Ame Elliot on designing for usable security and privacy
The O’Reilly Security Podcast: Designing for security and privacy, noteworthy tools, and the real-world consequences of design.
In this episode, O’Reilly’s Mary Treseler talks with Ame Elliot, design director at Simply Secure. They discuss designing for security and privacy, noteworthy tools, and the real-world consequences of design.
Here are some highlights:
Designing for usable security and privacy
Privacy and security are tightly interrelated. Privacy, or confidentiality, is one technical goal of security. Other technical goals of security include integrity and non-reputability. As a UX designer, I’m coming at this from a human-centered design perspective. I care about what end users experience, and privacy feels like the quality that people are looking for in an interaction. I would like to see designers working together with some of the fantastically talented cryptographers to make security usable and delightful so that end users can experience privacy. In order to do that, there’s a real need to help users understand that privacy and security aren’t necessarily the same. There can be opportunities for new interactions and new product messages to make it clear to end users who is accessing their data and to what purpose. That could be everything from privacy being a feature that a cloud service company promotes, to a secure system for end-to-end encryption in a messaging application. I would like to see a new class of interfaces that give people confidence and power about how their data is accessed and used.

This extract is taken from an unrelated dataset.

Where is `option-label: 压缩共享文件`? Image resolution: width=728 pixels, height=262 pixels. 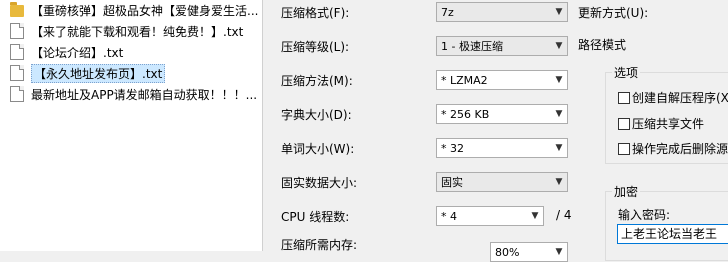
option-label: 压缩共享文件 is located at coordinates (668, 124).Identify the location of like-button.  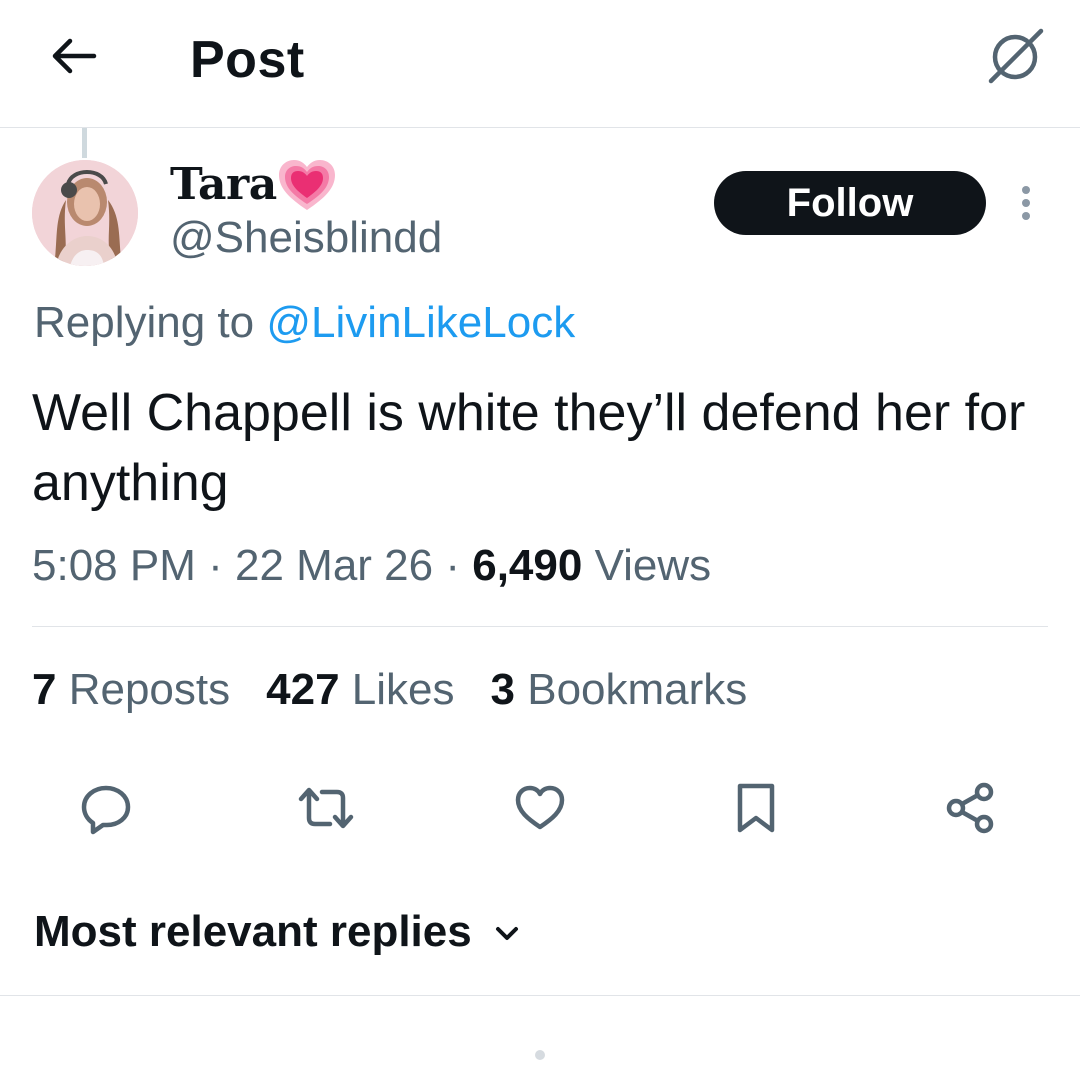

Promising open source options and other tools
Right now at Simply Secure, we’re choosing to partner with open source development efforts. There are a lot of things that are special and exciting about open source. I think designers who take a human-centered approach can benefit by being empathetic with their partners and empathetic toward the other people in their efforts, so it’s not just a matter of how you can understand the needs and priorities of end users, but how you can understand the needs and priorities of the teams that you’re working with so that you can come together toward a common goal.
The Electronic Frontier Foundation has a score card out right now around secure messaging. There are some tools on there that are very rightly being called out and celebrated. For example, the Signal iOS app has been recommend by Laura Poitras, Citizenfour, and The Wall Street Journal. I have a ton of respect for what the Open Whisper Systems team is doing, including integrating into WhatsApp. I’m also just excited about mass market tools. Apple’s iMessage is doing some really interesting things. The hope in using a variety of tools is that we can come up with solutions that are globally inclusive and can give a huge mass of people worldwide the ability to communicate securely and privately.
Design has real-world consequences
I’ve learned a lot from successes in health care and banking, and in transforming previously complex, off-putting, technical, irrelevant information into exciting and actionable information for end users. The thing that unlocked that change was design. I am optimistic about the role design can play in solving similar systematic challenges, like those found in security and privacy. One of the things that really influenced me in my journey toward working on security and privacy was Mike Monteiro’s 2013 Webstock talk, How Designers Destroyed the World. He gave examples of the ways Facebook users can make decisions that have drastic, real-world consequences to people’s lives. That was pretty eye-opening for me and made me think, ‘Hey, these aren’t just pixels on a screen. There are people behind these systems, and where designers are making questionable choices, there can be drastic consequences.’ I think designers do have a responsibility. User experience is critical. Design leadership needs to empower designers so they feel they have a voice and the agency to change the shape of a product and get the right values out in the world.